MARKET WATCHEnergy prices fell as Rita veered away from Houston area

Sept. 26, 2005
Energy prices fell Sept. 23 as Hurricane Rita began to veer away from the refinery complexes at Texas City and Houston toward those at Beaumont and Port Arthur, Tex., and Lake Charles, La.

Sam Fletcher
Senior Writer

HOUSTON, Sept. 26 -- Energy prices fell Sept. 23 as Hurricane Rita began to veer away from the refinery complexes at Texas City and Houston toward those at Beaumont and Port Arthur, Tex., and Lake Charles, La.

Although a Category 5 hurricane rated as the third worst ever to hit the US as it ripped through the oil and natural gas producing area of the central Gulf of Mexico, Rita had deteriorated to a Category 3 storm by the time its eye made landfall near the Texas-Louisiana border in early Sept. 24.

As of Sept. 25, the US Minerals Management Service reported 666 platforms and 92 rigs evacuated in the Gulf of Mexico, with shut-in production of 1.5 million b/d of crude and 8 bcfd of natural gas. That amounts to all of the normal crude production and 80% of the natural gas production from the gulf. By comparison, at its peak Katrina shut in 95% of the oil and 85% of the gas production in the gulf, much of which had not been restored before Rita struck 3 weeks later.

Moreover, the cumulative amount of production lost since Aug. 26 when Katrina first threatened oil and gas operations in the US sector of the Gulf of Mexico totaled 33.3 million bbl of crude and 157 bcf of natural gas through Sept. 25.

Rita was the fifth storm to disrupt gulf production this year. Hurricane Dennis disrupted production of 5.29 million bbl of oil and 23.3 bcf of gas; Tropical Storm Cindy, 312,127 bbl of oil and 1.7 bcf of gas; and Hurricane Emily, 240,024 bbl of oil and 1.58 bcf of gas.

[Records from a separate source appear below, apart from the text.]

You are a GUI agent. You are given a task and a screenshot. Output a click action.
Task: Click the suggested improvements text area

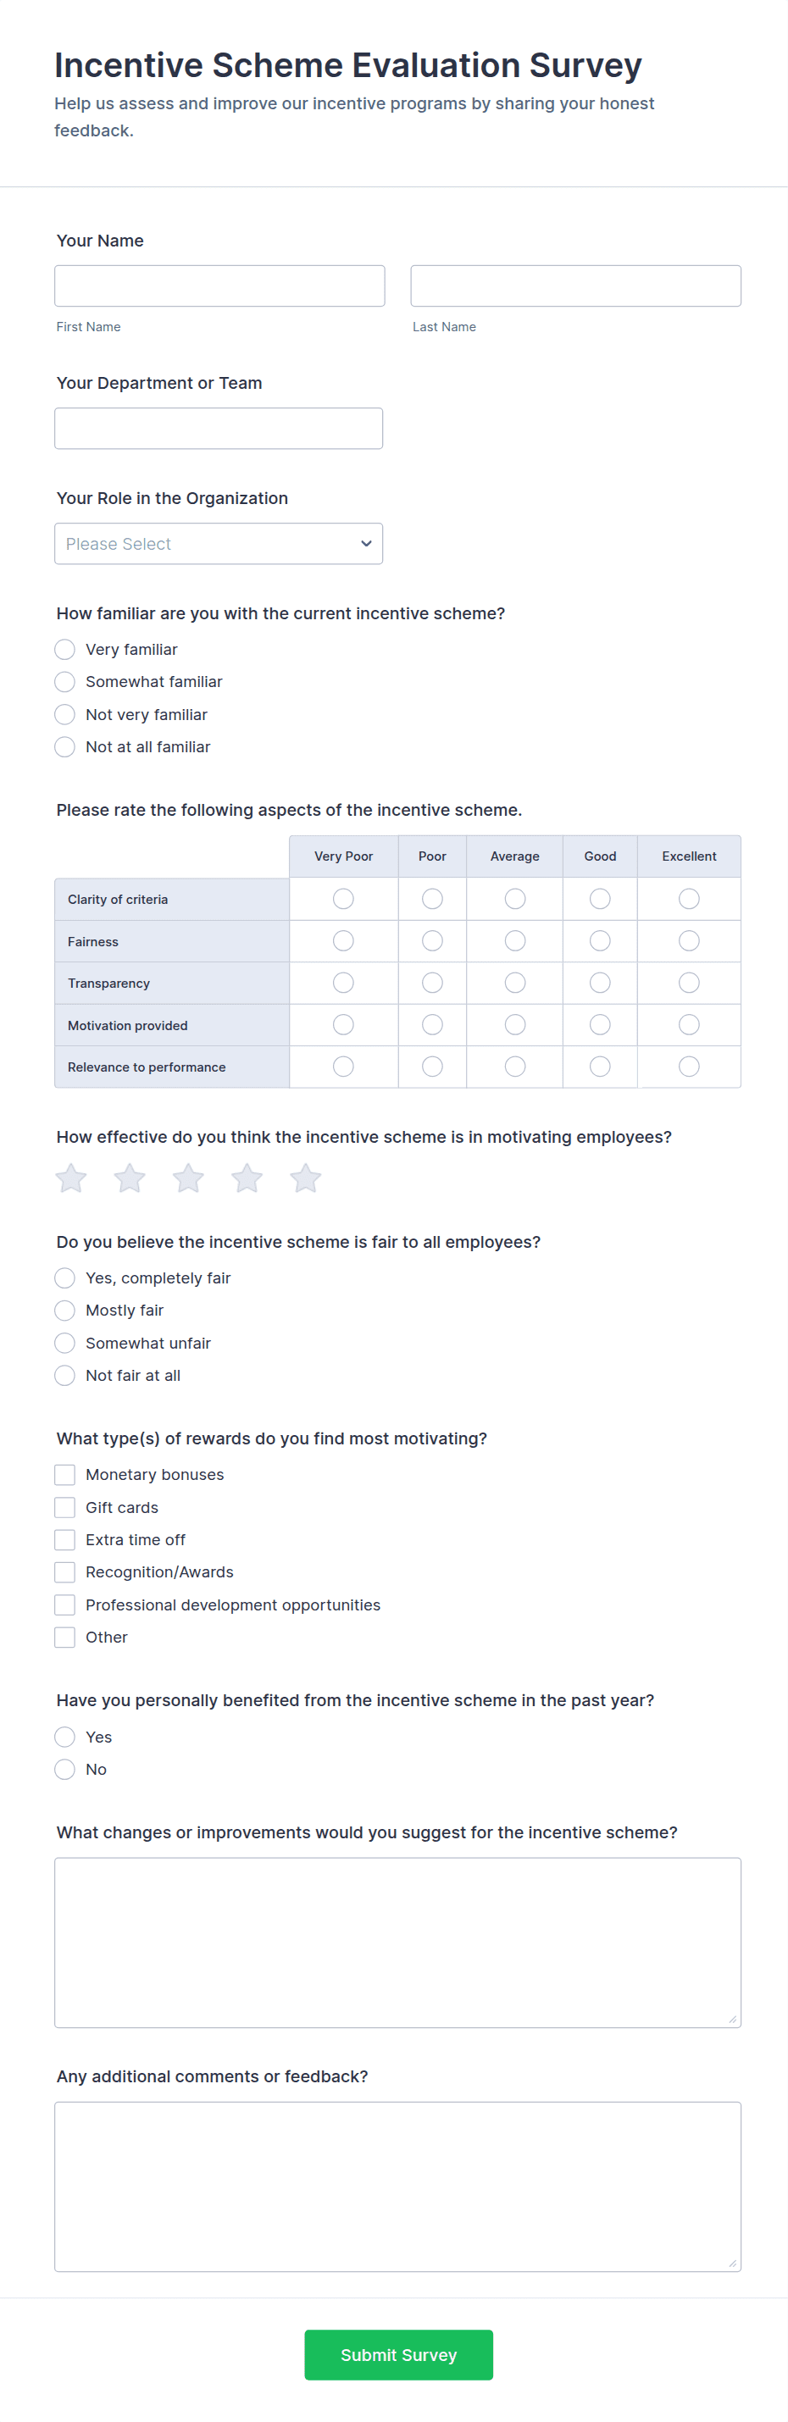click(397, 1942)
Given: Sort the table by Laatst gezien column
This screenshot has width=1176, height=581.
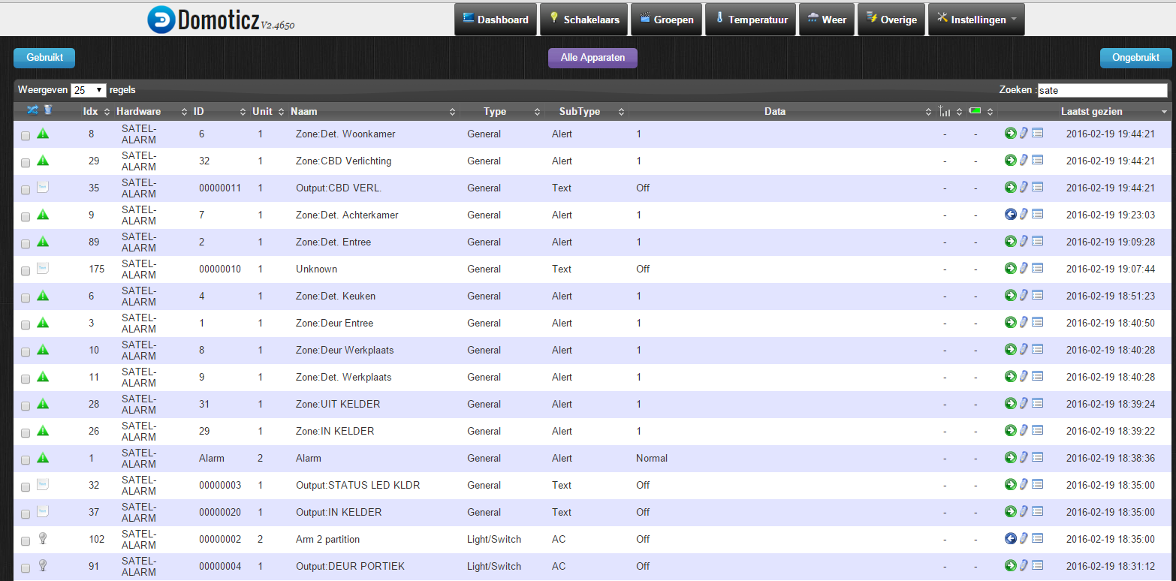Looking at the screenshot, I should 1091,111.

"Although demand destruction from lost industrial consumption has offset shut-in production from the gulf, we believe this will only occur in the interim," said Ronald J. Barone, a managing director of equity research with UBS Securities LLC, New York. "As Louisiana begins to rebuild, we expect consumption to increase, eventually approaching pre-Katrina levels. However, we expect 1-1.5 bcfd of production (2-3%) to be permanently lost. Given that demand for natural gas has already begun to outstrip production, a 2-3% decline in production could have a long-term upward impact on pricing."

In addition, Barone said, industry officials and regulators are now looking into the safety of LNG terminals. "Many are concerned about the ability of LNG facilities to withstand a natural disaster and, for that matter, about having so much gas infrastructure concentrated in the gulf in the event that the unthinkable happens," he said. "Some feel that having LNG terminals in other areas such as the Northeast [US] and California would make more sense."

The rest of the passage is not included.